Read through the listing, and wherever a line holds the word "will", return it.

Provided records below:

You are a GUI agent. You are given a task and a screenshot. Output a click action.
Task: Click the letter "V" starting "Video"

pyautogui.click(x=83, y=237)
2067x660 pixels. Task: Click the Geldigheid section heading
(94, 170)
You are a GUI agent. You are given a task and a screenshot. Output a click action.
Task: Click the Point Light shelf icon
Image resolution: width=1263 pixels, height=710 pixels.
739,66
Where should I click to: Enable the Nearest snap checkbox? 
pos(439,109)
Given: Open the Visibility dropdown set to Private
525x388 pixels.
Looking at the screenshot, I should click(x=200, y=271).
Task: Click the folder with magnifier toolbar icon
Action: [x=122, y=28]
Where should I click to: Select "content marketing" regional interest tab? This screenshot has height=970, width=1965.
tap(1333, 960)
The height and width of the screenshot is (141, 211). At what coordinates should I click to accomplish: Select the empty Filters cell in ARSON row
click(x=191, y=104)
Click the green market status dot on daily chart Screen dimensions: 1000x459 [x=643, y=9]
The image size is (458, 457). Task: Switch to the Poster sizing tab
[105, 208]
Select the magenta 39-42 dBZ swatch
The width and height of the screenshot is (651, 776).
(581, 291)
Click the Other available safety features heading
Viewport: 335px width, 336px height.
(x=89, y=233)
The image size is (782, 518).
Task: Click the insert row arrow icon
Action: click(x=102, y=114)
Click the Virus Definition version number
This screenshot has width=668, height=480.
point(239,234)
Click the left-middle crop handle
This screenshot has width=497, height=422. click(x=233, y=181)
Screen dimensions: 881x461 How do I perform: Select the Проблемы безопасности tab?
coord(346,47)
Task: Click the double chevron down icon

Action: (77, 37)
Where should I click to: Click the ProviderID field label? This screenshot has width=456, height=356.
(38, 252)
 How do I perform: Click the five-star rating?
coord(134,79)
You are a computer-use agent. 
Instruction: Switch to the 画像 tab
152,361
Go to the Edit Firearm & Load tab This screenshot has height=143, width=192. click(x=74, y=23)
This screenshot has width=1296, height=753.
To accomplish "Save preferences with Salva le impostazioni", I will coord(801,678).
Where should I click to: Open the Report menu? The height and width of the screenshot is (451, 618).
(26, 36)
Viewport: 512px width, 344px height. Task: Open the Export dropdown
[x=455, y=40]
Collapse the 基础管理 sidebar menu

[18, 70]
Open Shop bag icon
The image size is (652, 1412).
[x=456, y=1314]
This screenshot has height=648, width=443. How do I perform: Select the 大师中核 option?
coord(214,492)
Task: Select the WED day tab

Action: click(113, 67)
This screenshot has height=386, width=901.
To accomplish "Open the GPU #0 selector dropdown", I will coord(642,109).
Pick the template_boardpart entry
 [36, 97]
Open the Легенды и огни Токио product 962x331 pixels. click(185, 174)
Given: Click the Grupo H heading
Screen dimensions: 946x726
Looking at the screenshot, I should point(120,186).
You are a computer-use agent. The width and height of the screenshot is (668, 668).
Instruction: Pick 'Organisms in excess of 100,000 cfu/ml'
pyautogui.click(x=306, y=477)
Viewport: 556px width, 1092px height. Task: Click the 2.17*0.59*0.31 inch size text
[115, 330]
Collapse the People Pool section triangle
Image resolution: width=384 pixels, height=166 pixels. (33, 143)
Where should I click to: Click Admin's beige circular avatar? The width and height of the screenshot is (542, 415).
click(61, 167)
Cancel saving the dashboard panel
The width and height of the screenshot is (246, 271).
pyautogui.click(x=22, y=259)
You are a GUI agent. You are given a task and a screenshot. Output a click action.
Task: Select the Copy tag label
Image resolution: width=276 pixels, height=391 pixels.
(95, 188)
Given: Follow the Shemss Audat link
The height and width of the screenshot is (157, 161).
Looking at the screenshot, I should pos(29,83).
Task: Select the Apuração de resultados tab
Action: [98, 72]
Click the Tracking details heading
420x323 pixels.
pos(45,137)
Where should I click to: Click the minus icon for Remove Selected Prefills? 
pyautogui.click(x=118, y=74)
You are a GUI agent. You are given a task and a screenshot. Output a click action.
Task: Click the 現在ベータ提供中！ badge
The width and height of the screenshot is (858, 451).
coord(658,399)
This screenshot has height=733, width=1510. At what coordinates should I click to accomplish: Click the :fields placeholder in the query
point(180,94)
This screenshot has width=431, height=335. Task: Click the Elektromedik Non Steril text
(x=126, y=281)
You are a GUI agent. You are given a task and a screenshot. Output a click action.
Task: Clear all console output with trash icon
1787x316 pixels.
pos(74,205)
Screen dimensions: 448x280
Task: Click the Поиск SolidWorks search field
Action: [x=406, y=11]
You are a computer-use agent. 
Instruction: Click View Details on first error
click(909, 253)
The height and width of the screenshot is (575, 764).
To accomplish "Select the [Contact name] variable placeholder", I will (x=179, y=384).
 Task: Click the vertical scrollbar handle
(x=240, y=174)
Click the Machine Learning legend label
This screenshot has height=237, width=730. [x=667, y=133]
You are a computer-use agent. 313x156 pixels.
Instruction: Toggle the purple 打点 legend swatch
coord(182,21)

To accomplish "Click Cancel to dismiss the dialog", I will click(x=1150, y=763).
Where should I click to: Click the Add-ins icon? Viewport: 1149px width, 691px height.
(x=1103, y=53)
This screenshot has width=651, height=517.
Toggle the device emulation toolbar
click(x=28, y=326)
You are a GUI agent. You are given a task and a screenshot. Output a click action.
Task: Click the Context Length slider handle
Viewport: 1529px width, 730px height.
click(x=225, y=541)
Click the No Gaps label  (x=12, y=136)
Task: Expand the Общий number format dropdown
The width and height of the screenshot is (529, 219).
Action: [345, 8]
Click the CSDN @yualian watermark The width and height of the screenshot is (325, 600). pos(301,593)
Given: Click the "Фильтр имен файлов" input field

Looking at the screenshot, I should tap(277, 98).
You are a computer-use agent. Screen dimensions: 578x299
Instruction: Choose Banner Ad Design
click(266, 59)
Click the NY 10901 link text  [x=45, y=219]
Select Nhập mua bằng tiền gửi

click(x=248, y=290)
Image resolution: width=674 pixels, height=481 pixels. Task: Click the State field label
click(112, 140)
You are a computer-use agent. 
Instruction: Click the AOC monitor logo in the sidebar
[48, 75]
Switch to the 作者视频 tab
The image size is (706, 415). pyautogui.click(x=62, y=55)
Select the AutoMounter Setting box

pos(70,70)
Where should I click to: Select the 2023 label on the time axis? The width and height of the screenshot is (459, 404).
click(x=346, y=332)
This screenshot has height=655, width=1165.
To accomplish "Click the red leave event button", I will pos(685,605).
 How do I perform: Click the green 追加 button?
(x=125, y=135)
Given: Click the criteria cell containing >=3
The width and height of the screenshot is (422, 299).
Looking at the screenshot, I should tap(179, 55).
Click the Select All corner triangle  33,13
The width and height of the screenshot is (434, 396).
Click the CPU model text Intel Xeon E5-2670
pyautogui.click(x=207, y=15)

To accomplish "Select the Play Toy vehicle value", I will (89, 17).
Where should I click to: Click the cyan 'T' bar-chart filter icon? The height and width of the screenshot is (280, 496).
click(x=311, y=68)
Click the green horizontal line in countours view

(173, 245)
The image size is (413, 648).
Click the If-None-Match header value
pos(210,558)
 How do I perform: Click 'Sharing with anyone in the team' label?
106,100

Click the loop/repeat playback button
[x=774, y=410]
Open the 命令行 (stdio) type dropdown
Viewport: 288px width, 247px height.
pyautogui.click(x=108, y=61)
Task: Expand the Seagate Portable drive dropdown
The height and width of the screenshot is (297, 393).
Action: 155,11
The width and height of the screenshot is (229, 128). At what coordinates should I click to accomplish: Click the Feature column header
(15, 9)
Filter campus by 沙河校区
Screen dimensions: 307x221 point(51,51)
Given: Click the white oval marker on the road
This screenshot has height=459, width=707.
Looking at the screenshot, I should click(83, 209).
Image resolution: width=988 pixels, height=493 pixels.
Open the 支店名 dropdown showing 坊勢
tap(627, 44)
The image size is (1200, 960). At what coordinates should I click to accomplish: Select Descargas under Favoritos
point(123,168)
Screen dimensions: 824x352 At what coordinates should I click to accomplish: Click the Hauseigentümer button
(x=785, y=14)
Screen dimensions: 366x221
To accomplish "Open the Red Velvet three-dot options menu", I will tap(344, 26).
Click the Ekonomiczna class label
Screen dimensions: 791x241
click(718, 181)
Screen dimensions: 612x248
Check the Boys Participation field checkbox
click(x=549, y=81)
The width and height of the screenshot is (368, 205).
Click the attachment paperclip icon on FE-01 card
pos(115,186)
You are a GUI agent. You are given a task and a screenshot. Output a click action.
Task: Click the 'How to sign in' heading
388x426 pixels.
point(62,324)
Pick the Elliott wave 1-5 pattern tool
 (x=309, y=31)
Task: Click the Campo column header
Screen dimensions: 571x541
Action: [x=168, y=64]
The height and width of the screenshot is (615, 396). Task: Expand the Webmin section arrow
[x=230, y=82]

End of Provided records.

> _Answer to the problem_
To accomplish "Save preferences with Salva le impostazioni", I will coord(801,678).
To accomplish "Open the GPU #0 selector dropdown", I will coord(642,109).
To accomplish "Select the [Contact name] variable placeholder", I will (x=179, y=384).
To accomplish "Click Cancel to dismiss the dialog", I will click(x=1150, y=763).
To accomplish "Click the red leave event button", I will pos(685,605).
To accomplish "Select the Play Toy vehicle value", I will (89, 17).
To accomplish "Open the Red Velvet three-dot options menu", I will tap(344, 26).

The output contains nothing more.